━━━━━ Stored data

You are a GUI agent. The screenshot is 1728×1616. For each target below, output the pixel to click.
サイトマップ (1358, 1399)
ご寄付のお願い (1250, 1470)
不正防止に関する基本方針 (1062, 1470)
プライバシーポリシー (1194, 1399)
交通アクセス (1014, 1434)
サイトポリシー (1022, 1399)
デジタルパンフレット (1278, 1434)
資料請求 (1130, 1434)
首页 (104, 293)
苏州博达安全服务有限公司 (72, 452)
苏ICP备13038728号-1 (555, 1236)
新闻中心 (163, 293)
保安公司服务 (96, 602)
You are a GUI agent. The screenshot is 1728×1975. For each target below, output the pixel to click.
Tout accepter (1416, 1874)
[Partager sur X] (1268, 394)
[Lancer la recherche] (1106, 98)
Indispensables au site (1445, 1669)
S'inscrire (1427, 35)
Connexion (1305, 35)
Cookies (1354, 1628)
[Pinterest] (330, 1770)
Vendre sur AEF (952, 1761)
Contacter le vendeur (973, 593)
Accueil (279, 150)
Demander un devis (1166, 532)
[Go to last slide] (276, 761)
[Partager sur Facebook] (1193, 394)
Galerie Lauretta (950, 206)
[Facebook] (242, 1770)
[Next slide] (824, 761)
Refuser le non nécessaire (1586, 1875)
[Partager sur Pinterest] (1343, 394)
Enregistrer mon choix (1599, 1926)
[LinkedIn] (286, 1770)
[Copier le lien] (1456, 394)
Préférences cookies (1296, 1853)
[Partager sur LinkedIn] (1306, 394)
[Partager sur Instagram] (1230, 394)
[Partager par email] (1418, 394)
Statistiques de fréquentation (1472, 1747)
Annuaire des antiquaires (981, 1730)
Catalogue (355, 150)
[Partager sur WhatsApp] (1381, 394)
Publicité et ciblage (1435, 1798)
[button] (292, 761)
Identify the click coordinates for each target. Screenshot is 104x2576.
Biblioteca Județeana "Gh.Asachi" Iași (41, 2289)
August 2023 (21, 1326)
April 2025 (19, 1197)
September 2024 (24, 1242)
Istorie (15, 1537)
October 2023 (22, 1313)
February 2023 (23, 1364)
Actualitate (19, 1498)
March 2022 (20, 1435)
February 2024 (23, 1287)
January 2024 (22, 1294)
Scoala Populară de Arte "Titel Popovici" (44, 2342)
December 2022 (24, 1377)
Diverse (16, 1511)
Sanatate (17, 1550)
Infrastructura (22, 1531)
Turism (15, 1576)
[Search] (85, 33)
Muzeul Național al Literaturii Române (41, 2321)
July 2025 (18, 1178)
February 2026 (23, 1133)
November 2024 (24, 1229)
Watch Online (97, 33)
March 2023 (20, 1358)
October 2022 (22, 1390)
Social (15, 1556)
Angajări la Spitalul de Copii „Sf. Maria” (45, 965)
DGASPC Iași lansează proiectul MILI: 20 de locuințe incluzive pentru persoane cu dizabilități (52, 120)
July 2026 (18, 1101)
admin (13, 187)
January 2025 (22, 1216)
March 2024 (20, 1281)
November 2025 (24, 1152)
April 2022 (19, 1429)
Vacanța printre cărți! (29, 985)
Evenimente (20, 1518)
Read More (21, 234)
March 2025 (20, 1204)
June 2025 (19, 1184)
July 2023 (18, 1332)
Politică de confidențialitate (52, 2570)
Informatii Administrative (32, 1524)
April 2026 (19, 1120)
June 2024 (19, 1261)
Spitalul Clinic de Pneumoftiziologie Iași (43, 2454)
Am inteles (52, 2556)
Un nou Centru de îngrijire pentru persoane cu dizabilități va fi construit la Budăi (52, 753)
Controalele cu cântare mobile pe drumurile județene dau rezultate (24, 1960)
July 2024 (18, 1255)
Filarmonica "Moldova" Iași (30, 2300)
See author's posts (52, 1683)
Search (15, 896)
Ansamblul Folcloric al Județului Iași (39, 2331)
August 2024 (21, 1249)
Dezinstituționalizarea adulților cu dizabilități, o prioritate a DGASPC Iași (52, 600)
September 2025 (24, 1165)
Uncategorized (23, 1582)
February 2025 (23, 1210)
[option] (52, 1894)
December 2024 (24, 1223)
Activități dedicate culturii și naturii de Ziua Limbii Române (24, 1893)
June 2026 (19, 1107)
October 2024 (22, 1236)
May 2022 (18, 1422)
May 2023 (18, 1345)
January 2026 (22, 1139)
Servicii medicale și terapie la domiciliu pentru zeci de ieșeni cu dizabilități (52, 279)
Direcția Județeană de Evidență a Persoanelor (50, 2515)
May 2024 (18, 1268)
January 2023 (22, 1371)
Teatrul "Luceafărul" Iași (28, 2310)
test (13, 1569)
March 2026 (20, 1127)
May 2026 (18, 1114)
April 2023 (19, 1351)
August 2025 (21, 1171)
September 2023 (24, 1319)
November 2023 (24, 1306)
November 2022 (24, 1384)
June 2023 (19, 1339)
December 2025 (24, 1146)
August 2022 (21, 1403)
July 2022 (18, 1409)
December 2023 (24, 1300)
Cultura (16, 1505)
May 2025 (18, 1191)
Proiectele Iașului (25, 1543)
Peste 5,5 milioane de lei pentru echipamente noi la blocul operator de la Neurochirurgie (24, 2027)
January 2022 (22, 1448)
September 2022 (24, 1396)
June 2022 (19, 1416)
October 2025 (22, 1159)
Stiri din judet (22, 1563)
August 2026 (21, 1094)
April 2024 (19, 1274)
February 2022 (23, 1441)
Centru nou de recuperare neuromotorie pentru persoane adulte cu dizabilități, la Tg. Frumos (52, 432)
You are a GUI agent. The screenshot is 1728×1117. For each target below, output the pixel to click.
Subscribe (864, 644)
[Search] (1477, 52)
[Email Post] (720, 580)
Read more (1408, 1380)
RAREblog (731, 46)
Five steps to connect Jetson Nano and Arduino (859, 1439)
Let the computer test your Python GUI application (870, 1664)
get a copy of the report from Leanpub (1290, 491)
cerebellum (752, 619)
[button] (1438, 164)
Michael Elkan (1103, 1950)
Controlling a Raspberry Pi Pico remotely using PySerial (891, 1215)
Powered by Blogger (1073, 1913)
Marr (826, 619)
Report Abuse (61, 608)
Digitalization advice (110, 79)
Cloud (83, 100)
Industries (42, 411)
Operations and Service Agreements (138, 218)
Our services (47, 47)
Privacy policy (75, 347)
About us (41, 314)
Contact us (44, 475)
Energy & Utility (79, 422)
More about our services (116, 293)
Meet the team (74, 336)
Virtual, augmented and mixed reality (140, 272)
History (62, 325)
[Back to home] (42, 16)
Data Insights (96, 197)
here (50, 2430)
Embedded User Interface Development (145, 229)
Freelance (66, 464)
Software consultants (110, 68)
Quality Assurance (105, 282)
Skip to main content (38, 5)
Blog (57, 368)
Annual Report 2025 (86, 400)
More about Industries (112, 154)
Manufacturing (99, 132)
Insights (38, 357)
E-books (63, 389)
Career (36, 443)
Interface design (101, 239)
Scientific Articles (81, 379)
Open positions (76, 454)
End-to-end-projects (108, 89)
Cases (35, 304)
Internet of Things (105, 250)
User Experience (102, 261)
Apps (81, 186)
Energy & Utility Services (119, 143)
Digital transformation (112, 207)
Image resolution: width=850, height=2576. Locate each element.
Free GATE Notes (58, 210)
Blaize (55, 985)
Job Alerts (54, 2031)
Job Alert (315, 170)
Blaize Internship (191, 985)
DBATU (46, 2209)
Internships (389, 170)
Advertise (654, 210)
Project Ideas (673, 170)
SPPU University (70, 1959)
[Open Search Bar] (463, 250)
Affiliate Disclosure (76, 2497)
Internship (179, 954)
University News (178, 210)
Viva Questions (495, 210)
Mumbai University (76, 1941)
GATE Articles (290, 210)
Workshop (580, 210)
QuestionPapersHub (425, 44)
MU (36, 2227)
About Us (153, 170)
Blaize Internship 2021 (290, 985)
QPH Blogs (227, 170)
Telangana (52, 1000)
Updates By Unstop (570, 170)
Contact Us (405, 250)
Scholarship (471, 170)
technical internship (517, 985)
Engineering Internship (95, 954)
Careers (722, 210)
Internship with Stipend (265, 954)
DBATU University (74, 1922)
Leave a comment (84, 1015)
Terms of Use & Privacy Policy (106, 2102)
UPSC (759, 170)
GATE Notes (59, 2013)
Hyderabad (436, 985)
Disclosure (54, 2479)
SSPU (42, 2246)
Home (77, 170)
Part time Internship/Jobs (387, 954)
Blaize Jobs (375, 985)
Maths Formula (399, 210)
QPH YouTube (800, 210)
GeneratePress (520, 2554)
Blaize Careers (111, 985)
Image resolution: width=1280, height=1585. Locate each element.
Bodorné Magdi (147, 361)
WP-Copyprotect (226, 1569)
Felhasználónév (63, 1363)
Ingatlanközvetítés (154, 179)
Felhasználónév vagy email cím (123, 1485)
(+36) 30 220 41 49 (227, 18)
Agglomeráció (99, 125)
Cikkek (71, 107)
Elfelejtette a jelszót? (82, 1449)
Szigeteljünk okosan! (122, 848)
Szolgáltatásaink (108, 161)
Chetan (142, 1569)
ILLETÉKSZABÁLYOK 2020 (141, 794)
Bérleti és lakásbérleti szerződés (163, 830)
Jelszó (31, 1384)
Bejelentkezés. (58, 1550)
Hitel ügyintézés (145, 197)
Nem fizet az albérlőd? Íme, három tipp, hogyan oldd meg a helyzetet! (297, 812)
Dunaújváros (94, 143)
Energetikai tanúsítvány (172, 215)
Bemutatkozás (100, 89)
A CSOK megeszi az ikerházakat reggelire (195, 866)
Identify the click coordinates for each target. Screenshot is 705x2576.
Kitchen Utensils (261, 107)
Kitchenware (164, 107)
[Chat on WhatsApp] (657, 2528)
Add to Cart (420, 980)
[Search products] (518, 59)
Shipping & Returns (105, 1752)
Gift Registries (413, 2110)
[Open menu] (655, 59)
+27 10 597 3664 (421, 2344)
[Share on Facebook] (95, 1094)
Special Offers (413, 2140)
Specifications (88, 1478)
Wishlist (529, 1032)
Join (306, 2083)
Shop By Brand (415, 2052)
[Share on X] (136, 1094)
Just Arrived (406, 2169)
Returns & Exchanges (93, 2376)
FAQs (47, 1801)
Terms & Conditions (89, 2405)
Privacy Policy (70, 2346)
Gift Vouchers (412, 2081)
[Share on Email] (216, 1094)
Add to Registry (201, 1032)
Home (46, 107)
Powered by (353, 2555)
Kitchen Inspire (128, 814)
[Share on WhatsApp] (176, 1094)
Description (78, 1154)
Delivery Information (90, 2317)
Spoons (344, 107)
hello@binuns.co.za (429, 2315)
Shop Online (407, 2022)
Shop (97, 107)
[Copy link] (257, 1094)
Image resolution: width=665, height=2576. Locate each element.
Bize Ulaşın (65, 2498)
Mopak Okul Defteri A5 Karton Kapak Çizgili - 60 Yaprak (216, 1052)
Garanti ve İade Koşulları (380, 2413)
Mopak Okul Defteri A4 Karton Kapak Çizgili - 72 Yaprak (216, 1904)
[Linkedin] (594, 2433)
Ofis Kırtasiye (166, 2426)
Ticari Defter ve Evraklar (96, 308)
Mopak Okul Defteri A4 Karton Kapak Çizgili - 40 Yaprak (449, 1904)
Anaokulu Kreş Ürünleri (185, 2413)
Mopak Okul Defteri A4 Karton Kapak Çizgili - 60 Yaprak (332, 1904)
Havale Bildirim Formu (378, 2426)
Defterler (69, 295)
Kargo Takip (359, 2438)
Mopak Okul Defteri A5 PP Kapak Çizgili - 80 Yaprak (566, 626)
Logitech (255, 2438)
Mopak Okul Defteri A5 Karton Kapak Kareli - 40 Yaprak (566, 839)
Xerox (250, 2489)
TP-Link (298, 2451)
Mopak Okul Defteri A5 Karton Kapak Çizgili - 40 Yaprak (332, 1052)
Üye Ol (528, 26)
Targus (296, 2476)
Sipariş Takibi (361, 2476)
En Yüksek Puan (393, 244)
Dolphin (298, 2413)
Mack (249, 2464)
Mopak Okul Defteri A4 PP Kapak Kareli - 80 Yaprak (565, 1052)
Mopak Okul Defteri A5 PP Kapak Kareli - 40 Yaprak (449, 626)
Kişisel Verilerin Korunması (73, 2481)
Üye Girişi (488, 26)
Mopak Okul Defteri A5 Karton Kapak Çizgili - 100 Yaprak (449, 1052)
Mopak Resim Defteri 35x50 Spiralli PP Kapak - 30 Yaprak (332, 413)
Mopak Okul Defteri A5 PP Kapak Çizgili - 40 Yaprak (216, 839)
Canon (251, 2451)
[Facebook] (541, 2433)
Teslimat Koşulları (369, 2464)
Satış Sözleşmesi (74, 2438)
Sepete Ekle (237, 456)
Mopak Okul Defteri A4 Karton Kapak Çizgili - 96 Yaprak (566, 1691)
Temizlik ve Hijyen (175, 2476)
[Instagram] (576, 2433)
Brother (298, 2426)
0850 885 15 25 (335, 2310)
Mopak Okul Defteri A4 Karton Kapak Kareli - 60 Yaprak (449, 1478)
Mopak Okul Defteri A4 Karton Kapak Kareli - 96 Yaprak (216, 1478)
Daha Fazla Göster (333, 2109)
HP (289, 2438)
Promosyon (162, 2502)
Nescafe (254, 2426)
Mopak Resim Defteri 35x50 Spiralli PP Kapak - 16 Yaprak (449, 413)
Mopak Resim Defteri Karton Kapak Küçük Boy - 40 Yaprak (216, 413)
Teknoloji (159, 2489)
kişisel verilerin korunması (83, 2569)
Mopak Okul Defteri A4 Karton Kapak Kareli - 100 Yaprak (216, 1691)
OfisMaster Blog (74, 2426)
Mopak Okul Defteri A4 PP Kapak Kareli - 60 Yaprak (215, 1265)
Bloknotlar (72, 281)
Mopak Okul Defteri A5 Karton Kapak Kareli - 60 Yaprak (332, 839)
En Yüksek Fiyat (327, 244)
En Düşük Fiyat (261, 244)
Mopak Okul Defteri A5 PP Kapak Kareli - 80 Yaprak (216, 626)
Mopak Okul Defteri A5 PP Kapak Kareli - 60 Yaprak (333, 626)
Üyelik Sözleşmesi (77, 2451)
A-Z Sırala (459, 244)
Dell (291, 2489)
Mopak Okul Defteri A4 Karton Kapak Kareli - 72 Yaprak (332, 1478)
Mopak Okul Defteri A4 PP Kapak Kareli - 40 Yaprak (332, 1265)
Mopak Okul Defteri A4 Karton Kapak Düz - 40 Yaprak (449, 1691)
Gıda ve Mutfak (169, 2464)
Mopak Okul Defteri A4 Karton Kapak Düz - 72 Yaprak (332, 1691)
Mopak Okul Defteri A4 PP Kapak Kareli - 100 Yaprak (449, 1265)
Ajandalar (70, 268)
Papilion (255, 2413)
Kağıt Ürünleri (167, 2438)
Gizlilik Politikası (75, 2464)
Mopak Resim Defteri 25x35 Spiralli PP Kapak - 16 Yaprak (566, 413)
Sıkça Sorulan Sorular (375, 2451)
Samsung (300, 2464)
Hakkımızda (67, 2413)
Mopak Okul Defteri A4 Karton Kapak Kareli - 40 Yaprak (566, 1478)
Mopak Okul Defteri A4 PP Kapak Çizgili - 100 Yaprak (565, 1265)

━━━━━━━━━━

#### Work to be completed:
The first line of the entries, the line with "Indispensables au site (1445, 1669)", and every line between them should be retyped exactly, and nothing else.

#### Result for this task:
You are a GUI agent. The screenshot is 1728×1616. For each target below, output the pixel to click.
サイトマップ (1358, 1399)
ご寄付のお願い (1250, 1470)
不正防止に関する基本方針 (1062, 1470)
プライバシーポリシー (1194, 1399)
交通アクセス (1014, 1434)
サイトポリシー (1022, 1399)
デジタルパンフレット (1278, 1434)
資料請求 (1130, 1434)
首页 (104, 293)
苏州博达安全服务有限公司 (72, 452)
苏ICP备13038728号-1 (555, 1236)
新闻中心 (163, 293)
保安公司服务 (96, 602)
You are a GUI agent. The screenshot is 1728×1975. For each target below, output the pixel to click.
Tout accepter (1416, 1874)
[Partager sur X] (1268, 394)
[Lancer la recherche] (1106, 98)
Indispensables au site (1445, 1669)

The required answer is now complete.